According to the news report on the Karachi shootout, how many policemen were injured?

READING PASSAGE.
--*--
Two al Qaeda suspects killed
Pakistani police said they had killed two suspected al Qaeda members and arrested five others after a three-hour shootout yesterday in the southern city of Karachi in which a young girl was wounded in the crossfire. A police source said the men were...
Pakistani police said they had killed two suspected al Qaeda members and arrested five others after a three-hour shootout yesterday in the southern city of Karachi in which a young girl was wounded in the crossfire.
A police source said the men were thought to be members of Osama bin Laden's al Qaeda network, although provincial police chief Syed Kamal Shah declined to comment, describing the men only as "not ordinary criminals".
Police in Karachi had intensified land and aerial patrols yesterday to head off possible attacks on the first anniversary of the September 11 attacks on the United States, which Washington has blamed on al Qaeda.
Security and intelligence agents raided a three-storey building in an upmarket district of Karachi yesterday morning and arrested two men, but had to call in police support after other people in the building threw a grenade at them.
"There was a shootout which lasted over three hours in which six policemen were injured, one of them seriously," Shah told reporters at the scene.
Witnesses said police had fired teargas and thousands of rounds at the building before the gunmen, armed with Kalashnikovs, grenades and sub-machineguns, finally surrendered.
"Two criminals were killed and we have arrested a total of five criminals," Shah said.
But police retracted an earlier statement that a four-year-old girl had been killed in the crossfire.
"Initially there was information that a child had also been killed, but that information is not correct," they said in a statement.
One officer said the girl had been wounded in the crossfire and had fallen unconscious, only to regain consciousness later at a local hospital.
One detective said the girl lived with her mother in another apartment in the same building, which was newly built and largely unoccupied. The mother and her two-year-old son were unhurt. She was taken into protective police custody as a witness.
One of the arrested men shouted "Allahu Akbar (God is greatest) as he was led away, while another was speaking Arabic, witnesses said. The Kalma, the Muslim declaration of faith, was written in blood on the wall of the apartment's kitchen, a policemen told Reuters.
Police, who had been stationed on the roofs of surrounding buildings, inside apartments and on the roads, fired in the air in celebration as the men were led away, most of the suspects bearded and blindfolded.
One officer said one of the men was an Afghan while two others were Arabs. But Shah refused to say who they were.
"They are not ordinary criminals," he said. "I cannot say who they are or why they were there. Investigations will prove who they are."
The police source said they had recovered a laptop, some CDs and several thick books from the apartment.
A man living in the building opposite said the young men had been living there for some time, but had been away for about a month before returning on Tuesday night.
"We used to see them playing cards," he said. "We don't know their nationalities but some of them appeared to be foreigners."
--*--
PROVIDED DATA.
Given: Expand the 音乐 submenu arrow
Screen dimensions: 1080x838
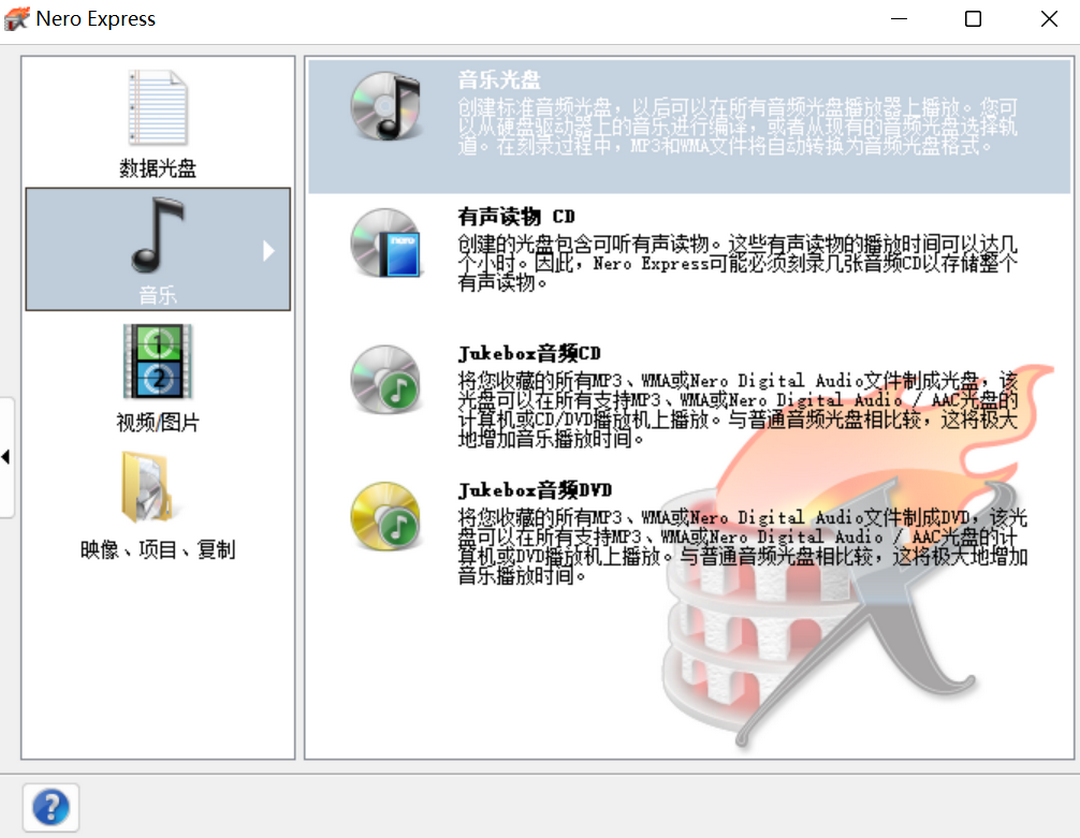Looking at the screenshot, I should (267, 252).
--*--
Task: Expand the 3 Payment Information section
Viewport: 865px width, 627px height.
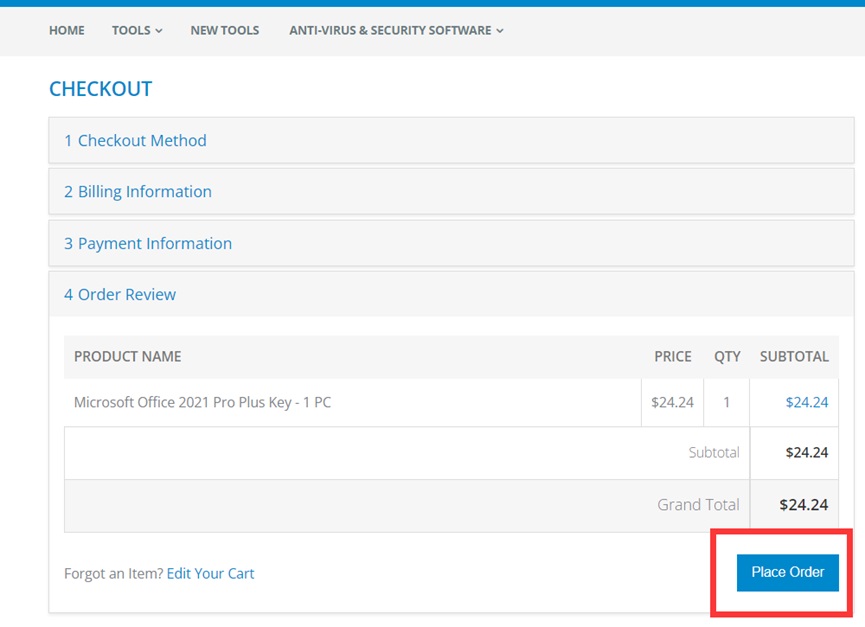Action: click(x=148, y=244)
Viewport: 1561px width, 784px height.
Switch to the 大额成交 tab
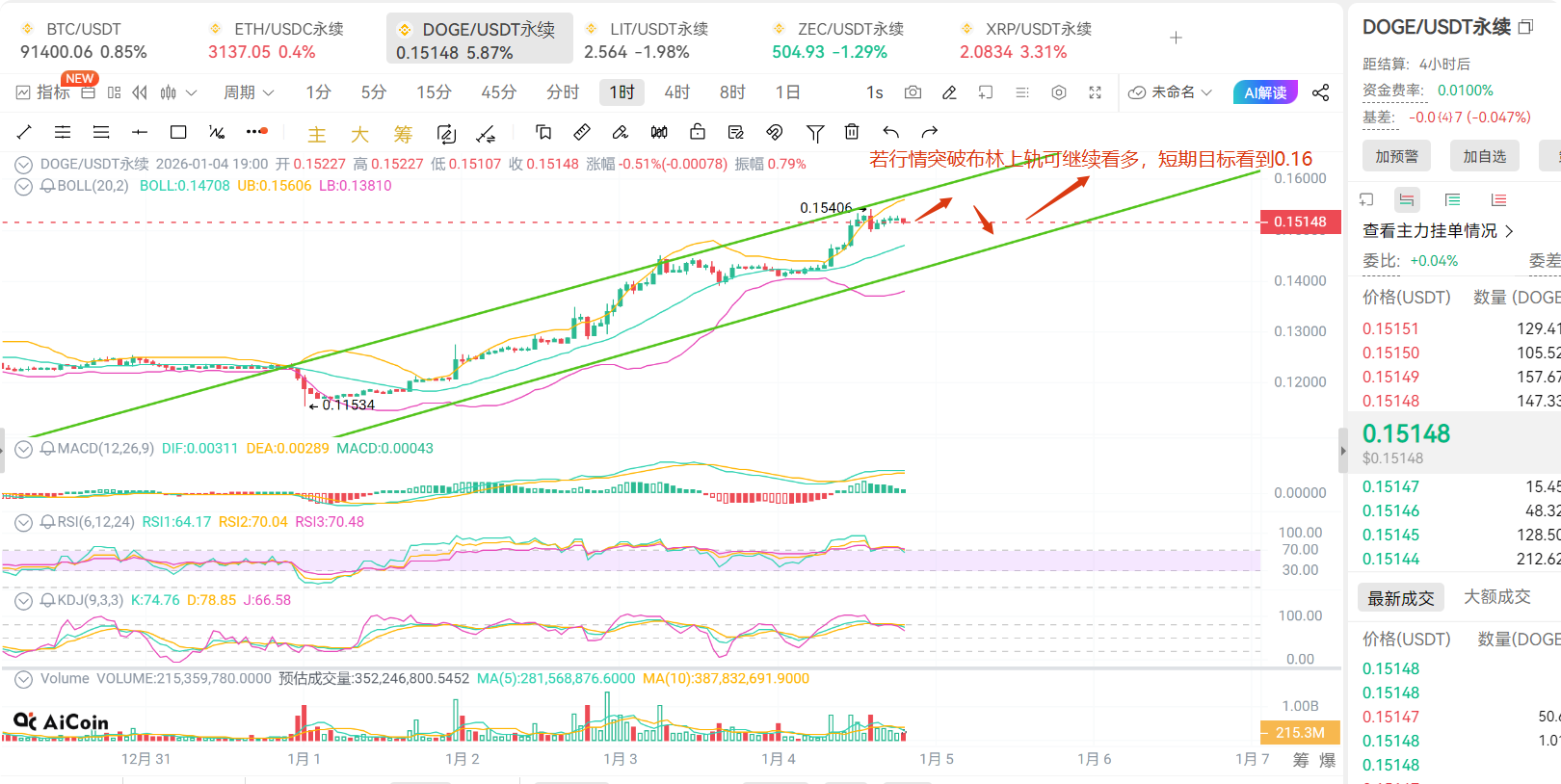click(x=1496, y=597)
--*--
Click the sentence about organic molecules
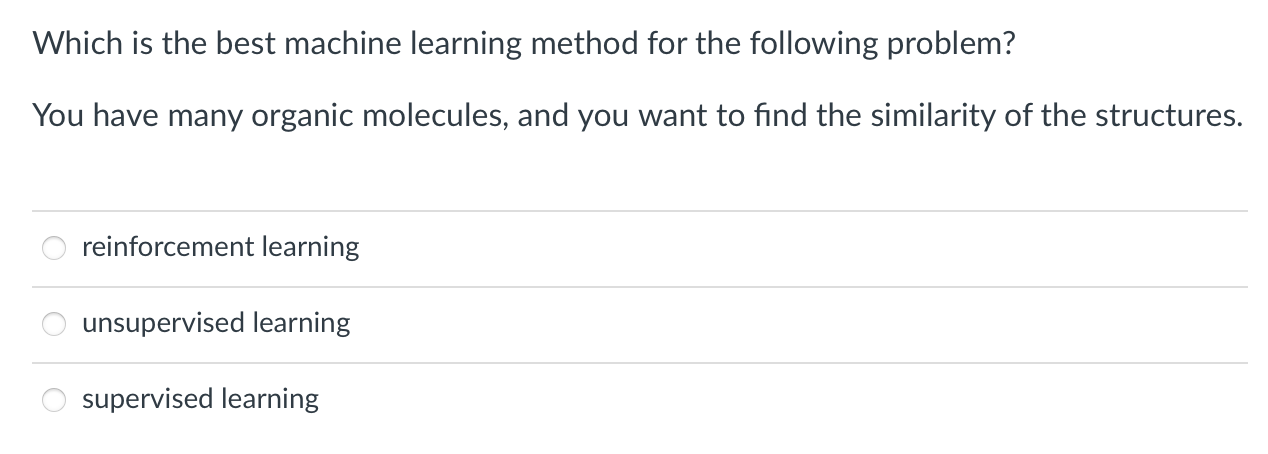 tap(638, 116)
--*--
WRITTEN SOLUTION. Six policemen were injured, one of them seriously.